── Given records ──
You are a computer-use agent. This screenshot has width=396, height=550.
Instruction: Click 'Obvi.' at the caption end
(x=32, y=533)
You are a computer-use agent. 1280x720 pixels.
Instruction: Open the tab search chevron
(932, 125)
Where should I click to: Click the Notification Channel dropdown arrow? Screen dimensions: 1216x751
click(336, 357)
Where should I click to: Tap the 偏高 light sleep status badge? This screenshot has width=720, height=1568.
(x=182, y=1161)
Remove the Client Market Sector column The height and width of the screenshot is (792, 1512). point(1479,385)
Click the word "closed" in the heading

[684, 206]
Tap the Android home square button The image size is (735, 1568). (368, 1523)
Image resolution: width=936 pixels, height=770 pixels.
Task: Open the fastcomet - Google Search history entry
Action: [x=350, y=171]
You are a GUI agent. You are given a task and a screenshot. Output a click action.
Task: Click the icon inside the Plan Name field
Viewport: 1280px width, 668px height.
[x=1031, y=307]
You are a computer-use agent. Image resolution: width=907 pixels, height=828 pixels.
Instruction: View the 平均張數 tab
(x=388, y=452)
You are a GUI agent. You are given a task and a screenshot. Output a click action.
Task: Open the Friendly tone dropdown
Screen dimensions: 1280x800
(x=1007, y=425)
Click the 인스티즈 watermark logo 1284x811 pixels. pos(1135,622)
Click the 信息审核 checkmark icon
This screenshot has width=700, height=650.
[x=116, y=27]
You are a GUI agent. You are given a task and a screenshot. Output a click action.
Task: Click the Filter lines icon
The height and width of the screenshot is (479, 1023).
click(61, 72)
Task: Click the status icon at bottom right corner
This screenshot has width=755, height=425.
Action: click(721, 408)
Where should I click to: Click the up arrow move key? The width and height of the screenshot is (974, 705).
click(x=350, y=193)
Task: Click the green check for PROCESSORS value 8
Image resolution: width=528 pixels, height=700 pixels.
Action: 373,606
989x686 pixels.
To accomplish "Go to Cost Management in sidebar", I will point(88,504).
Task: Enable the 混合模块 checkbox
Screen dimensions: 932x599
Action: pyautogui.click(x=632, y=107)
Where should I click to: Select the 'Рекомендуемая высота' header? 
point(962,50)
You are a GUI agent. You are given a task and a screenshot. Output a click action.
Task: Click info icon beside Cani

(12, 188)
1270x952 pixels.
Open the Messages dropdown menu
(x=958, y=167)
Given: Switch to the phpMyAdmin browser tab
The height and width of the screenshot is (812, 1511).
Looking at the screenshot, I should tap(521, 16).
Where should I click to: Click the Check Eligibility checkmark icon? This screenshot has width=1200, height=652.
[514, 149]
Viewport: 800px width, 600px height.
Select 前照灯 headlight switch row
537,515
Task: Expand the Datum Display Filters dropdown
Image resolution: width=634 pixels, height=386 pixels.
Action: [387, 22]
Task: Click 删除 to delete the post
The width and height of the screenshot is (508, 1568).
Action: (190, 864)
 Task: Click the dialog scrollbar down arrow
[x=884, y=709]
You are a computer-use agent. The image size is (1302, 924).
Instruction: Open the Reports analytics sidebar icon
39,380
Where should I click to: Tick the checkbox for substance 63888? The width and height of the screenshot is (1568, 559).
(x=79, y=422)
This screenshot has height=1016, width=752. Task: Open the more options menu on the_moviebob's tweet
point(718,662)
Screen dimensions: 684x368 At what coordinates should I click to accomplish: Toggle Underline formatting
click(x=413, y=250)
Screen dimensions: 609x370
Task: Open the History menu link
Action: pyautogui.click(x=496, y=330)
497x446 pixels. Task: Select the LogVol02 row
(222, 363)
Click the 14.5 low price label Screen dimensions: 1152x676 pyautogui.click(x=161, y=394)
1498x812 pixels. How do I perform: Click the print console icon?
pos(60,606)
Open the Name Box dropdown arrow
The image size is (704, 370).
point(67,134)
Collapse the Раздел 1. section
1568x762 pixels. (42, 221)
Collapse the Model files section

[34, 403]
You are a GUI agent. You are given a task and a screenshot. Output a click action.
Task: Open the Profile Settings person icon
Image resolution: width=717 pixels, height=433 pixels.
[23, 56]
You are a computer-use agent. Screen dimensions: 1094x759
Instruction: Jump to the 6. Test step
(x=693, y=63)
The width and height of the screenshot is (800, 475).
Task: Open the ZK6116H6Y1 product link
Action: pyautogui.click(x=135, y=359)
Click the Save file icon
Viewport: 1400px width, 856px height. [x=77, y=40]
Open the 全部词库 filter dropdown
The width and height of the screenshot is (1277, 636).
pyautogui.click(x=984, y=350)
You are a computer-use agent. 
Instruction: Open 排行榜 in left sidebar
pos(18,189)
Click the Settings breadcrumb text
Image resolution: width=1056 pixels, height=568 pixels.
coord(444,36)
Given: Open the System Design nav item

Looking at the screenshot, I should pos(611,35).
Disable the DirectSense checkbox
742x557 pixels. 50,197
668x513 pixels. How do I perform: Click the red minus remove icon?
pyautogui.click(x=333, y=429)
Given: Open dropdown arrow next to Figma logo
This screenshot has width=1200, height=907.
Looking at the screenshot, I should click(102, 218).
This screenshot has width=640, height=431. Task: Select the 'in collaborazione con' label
───
__Task brief__. Edit the lines above by changing each "computer-use agent" to "desktop assistant" and keeping everything else the same.

__Response to the task__.
You are a desktop assistant. This screenshot has width=396, height=550.
Instruction: Click 'Obvi.' at the caption end
(x=32, y=533)
You are a desktop assistant. 1280x720 pixels.
Instruction: Open the tab search chevron
(932, 125)
Where should I click to: Click the Notification Channel dropdown arrow? Screen dimensions: 1216x751
click(336, 357)
Where should I click to: Tap the 偏高 light sleep status badge? This screenshot has width=720, height=1568.
(x=182, y=1161)
Remove the Client Market Sector column The height and width of the screenshot is (792, 1512). point(1479,385)
Click the word "closed" in the heading

[684, 206]
Tap the Android home square button The image size is (735, 1568). (368, 1523)
Image resolution: width=936 pixels, height=770 pixels.
Task: Open the fastcomet - Google Search history entry
Action: [x=350, y=171]
You are a GUI agent. You are given a task and a screenshot. Output a click action.
Task: Click the icon inside the Plan Name field
Viewport: 1280px width, 668px height.
[x=1031, y=307]
You are a desktop assistant. Image resolution: width=907 pixels, height=828 pixels.
Instruction: View the 平均張數 tab
(x=388, y=452)
You are a GUI agent. You are given a task and a screenshot. Output a click action.
Task: Open the Friendly tone dropdown
Screen dimensions: 1280x800
(x=1007, y=425)
Click the 인스티즈 watermark logo 1284x811 pixels. pos(1135,622)
Click the 信息审核 checkmark icon
This screenshot has width=700, height=650.
[x=116, y=27]
You are a GUI agent. You are given a task and a screenshot. Output a click action.
Task: Click the Filter lines icon
The height and width of the screenshot is (479, 1023).
click(61, 72)
Task: Click the status icon at bottom right corner
This screenshot has width=755, height=425.
Action: click(721, 408)
Where should I click to: Click the up arrow move key? The width and height of the screenshot is (974, 705).
click(x=350, y=193)
Task: Click the green check for PROCESSORS value 8
Image resolution: width=528 pixels, height=700 pixels.
Action: 373,606
989x686 pixels.
To accomplish "Go to Cost Management in sidebar", I will point(88,504).
Task: Enable the 混合模块 checkbox
Screen dimensions: 932x599
Action: pyautogui.click(x=632, y=107)
Where should I click to: Select the 'Рекомендуемая высота' header? 
point(962,50)
You are a GUI agent. You are given a task and a screenshot. Output a click action.
Task: Click info icon beside Cani

(12, 188)
1270x952 pixels.
Open the Messages dropdown menu
(x=958, y=167)
Given: Switch to the phpMyAdmin browser tab
The height and width of the screenshot is (812, 1511).
Looking at the screenshot, I should tap(521, 16).
Where should I click to: Click the Check Eligibility checkmark icon? This screenshot has width=1200, height=652.
[514, 149]
Viewport: 800px width, 600px height.
Select 前照灯 headlight switch row
537,515
Task: Expand the Datum Display Filters dropdown
Image resolution: width=634 pixels, height=386 pixels.
Action: [387, 22]
Task: Click 删除 to delete the post
The width and height of the screenshot is (508, 1568).
Action: (190, 864)
 Task: Click the dialog scrollbar down arrow
[x=884, y=709]
You are a desktop assistant. The image size is (1302, 924).
Instruction: Open the Reports analytics sidebar icon
39,380
Where should I click to: Tick the checkbox for substance 63888? The width and height of the screenshot is (1568, 559).
(x=79, y=422)
This screenshot has height=1016, width=752. Task: Open the more options menu on the_moviebob's tweet
point(718,662)
Screen dimensions: 684x368 At what coordinates should I click to accomplish: Toggle Underline formatting
click(x=413, y=250)
Screen dimensions: 609x370
Task: Open the History menu link
Action: pyautogui.click(x=496, y=330)
497x446 pixels. Task: Select the LogVol02 row
(222, 363)
Click the 14.5 low price label Screen dimensions: 1152x676 pyautogui.click(x=161, y=394)
1498x812 pixels. How do I perform: Click the print console icon?
pos(60,606)
Open the Name Box dropdown arrow
The image size is (704, 370).
point(67,134)
Collapse the Раздел 1. section
1568x762 pixels. (42, 221)
Collapse the Model files section

[34, 403]
You are a GUI agent. You are given a task and a screenshot. Output a click action.
Task: Open the Profile Settings person icon
Image resolution: width=717 pixels, height=433 pixels.
[23, 56]
You are a desktop assistant. Screen dimensions: 1094x759
Instruction: Jump to the 6. Test step
(x=693, y=63)
The width and height of the screenshot is (800, 475).
Task: Open the ZK6116H6Y1 product link
Action: pyautogui.click(x=135, y=359)
Click the Save file icon
Viewport: 1400px width, 856px height. [x=77, y=40]
Open the 全部词库 filter dropdown
The width and height of the screenshot is (1277, 636).
pyautogui.click(x=984, y=350)
You are a desktop assistant. 
Instruction: Open 排行榜 in left sidebar
pos(18,189)
Click the Settings breadcrumb text
Image resolution: width=1056 pixels, height=568 pixels.
coord(444,36)
Given: Open the System Design nav item

Looking at the screenshot, I should pos(611,35).
Disable the DirectSense checkbox
742x557 pixels. 50,197
668x513 pixels. How do I perform: Click the red minus remove icon?
pyautogui.click(x=333, y=429)
Given: Open dropdown arrow next to Figma logo
This screenshot has width=1200, height=907.
Looking at the screenshot, I should click(102, 218).
This screenshot has width=640, height=431. Task: Select the 'in collaborazione con' label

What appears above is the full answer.